══ Selected text

Saggart (Dublin) School.

I thank you, Sir, for giving me permission to raise this matter on the Adjournment. I wish to share my time with Deputy Rabbitte.

Is that agreed? Agreed.

I am disappointed that neither the Minister nor the Minister of State at the Department of Education are present to reply to this debate. This matter was raised in the House last Thursday by my colleague, Deputy Rabbitte, but since then the difficulties at Saggart school have escalated. Essentially, the problem revolves around the fact that on 30 September last Saggart school had 92 pupils which, apparently, qualified it for a principal and two assistant teachers but within a day of the applicable date, on 1 October, the school had 94 pupils which entitles it to a principal and three assistants. I am asking the Minister as I have done by way of parliamentary question and through contacts with her office and her officials not to allow bureaucratic nonsense to intervene, not to allow a teacher to be removed from the school and placed on the panel.

Saggart is a small village. The school has 95 pupils at present and the parents are very reasonable people. However, they are so annoyed that bureaucracy and red tape that do not make sense are depriving them of a teacher, thus reducing their school to a three teacher school, that with effect from yesterday, they have withdrawn all the pupils from the school. That is a serious matter in a small, close-knit community. Unfortunately, the Minister for Education is not present, but I would ask her to meet the parents tomorrow as a matter of urgency to discuss the position and to agree to allow the school retain its principal and three assistant teachers.

A few months ago the State spent £70,000 on refurbishing the school to maintain it as a four-classroom school. It is crazy and a waste of public money a few months later to remove one teacher and, consequently, the necessity for an additional classroom. The school will not be viable as a three teacher school. Many parents have told me that if it is reduced to a three teacher school they will send their children to a larger school because they do not believe the children would receive an appropriate standard of education in such a small school, the whole ethos of the school would change.

════

# Tasks to carry out:
A. Answer these from the Saggart school text:
(i) How many pupils did the school have on 30 September?
(ii) How much did the State spend refurbishing the school a few months earlier?
(iii) How many pupils does the school have at present?
B. Carry on the Saggart school speech, starting right after its final sentence.
The data that comes next has no connection to the Saggart school text.

══ Material provided

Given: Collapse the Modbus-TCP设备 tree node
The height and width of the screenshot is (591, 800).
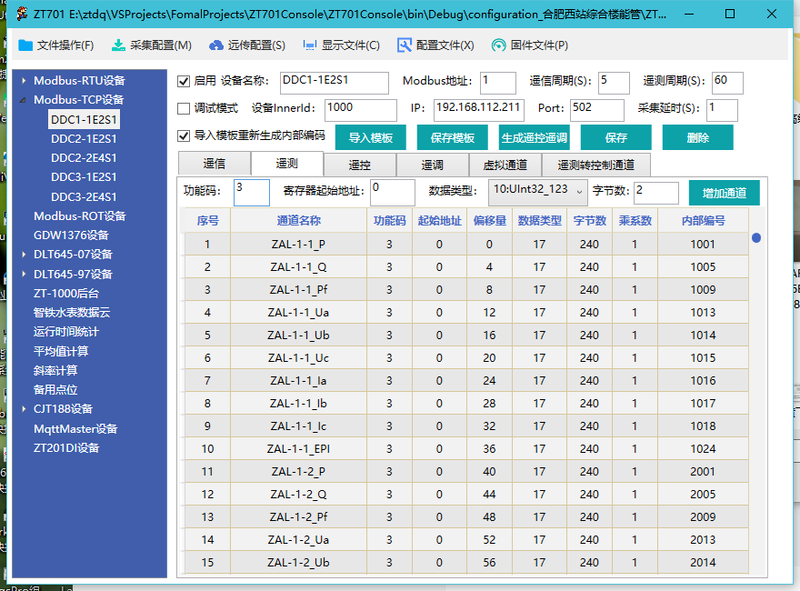Looking at the screenshot, I should pyautogui.click(x=24, y=100).
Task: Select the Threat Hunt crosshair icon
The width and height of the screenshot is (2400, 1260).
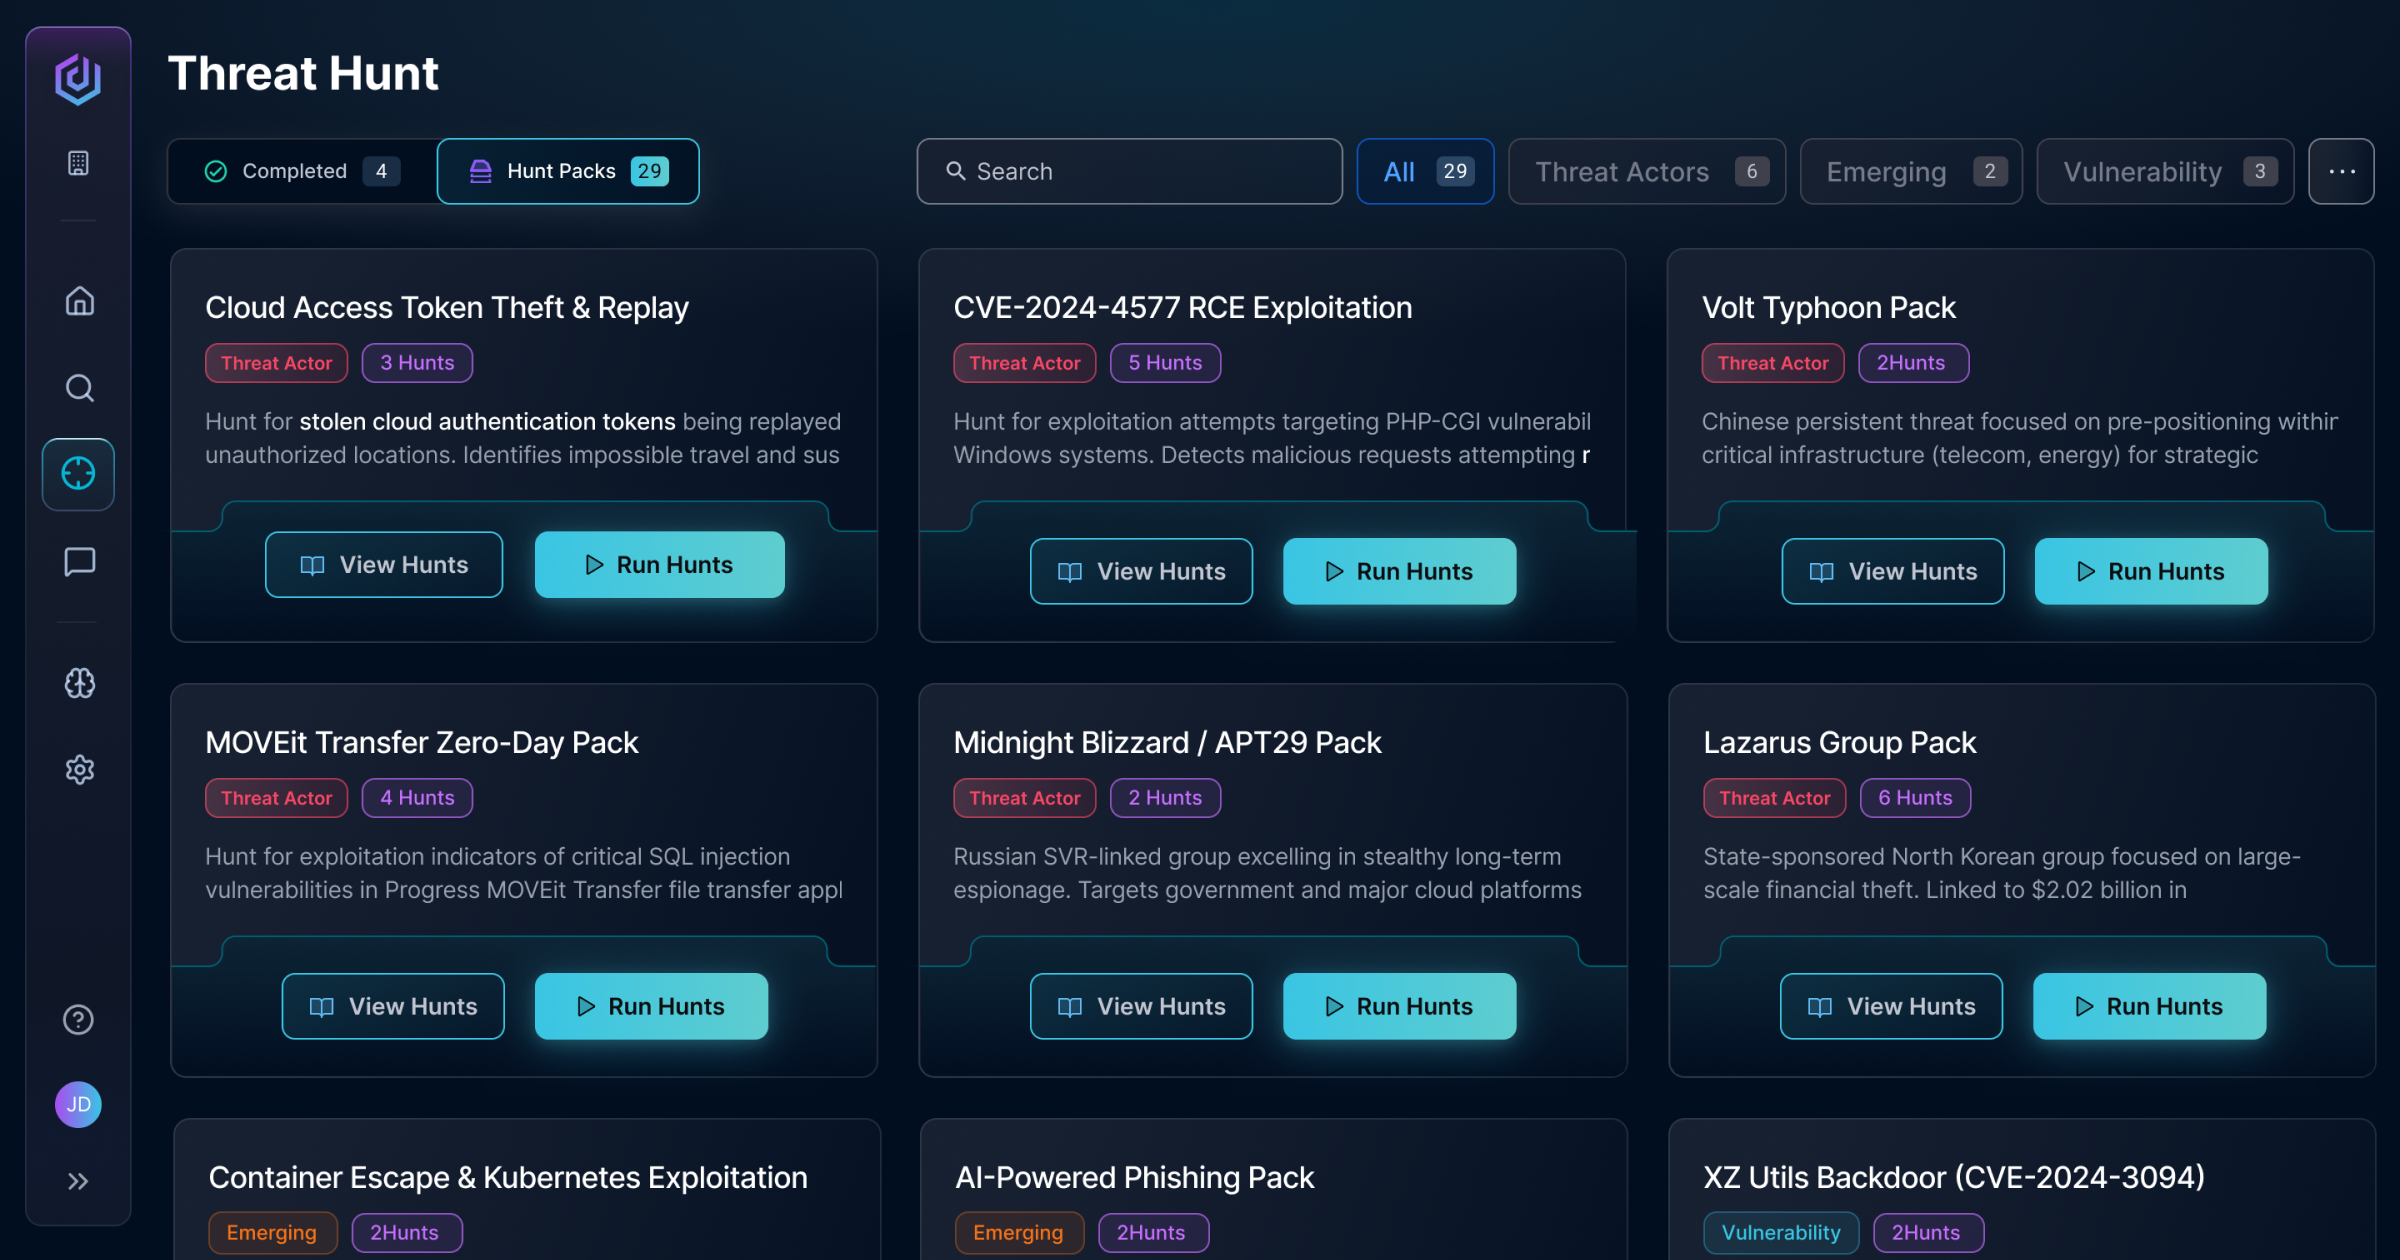Action: pos(78,474)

════

# The results:
A.
(i) 92
(ii) £70,000
(iii) 95

B.
I ask the Minister for Education, through her colleague, Deputy Cowen, to meet the parents tomorrow and to put a stay on Mr. King, who is a popular teacher, being placed on the panel. Saggart is a small but developing area. Ballymore Homes have recently started a housing development of 600 houses there. The Minister stated last Thursday that if it were a school in a developing area, exceptions could be made. Saggart is a developing area. Those 600 houses will obviously bring a large influx of new students to the school. Therefore, I ask the Minister to retain the extra teacher and avoid the unpleasantness which will arise otherwise in the community between the school authorities and the parents.

I am grateful to Deputy Harney for allowing me to share her time. As she stated, I raised this matter last Thursday. I tried then to convey the depth of feeling among the parents in the relatively small community of Saggart in regard to this issue. The Minister deputised the Minister of State at the Department of Agriculture, Food and Forestry to reply to the debate and that was acceptable. However, it is not acceptable that the Minister is not present tonight especially having regard to the unfortunate dispute that was provoked by her intransigence in this matter. She is not the type of politician who would miss a photo opportunity and there is an inviting one for her now on the picket line with the parents involved. This matter deserves the attention of the Minister personally. She is a Dublin Minister and could have come in here this evening to answer for her portfolio.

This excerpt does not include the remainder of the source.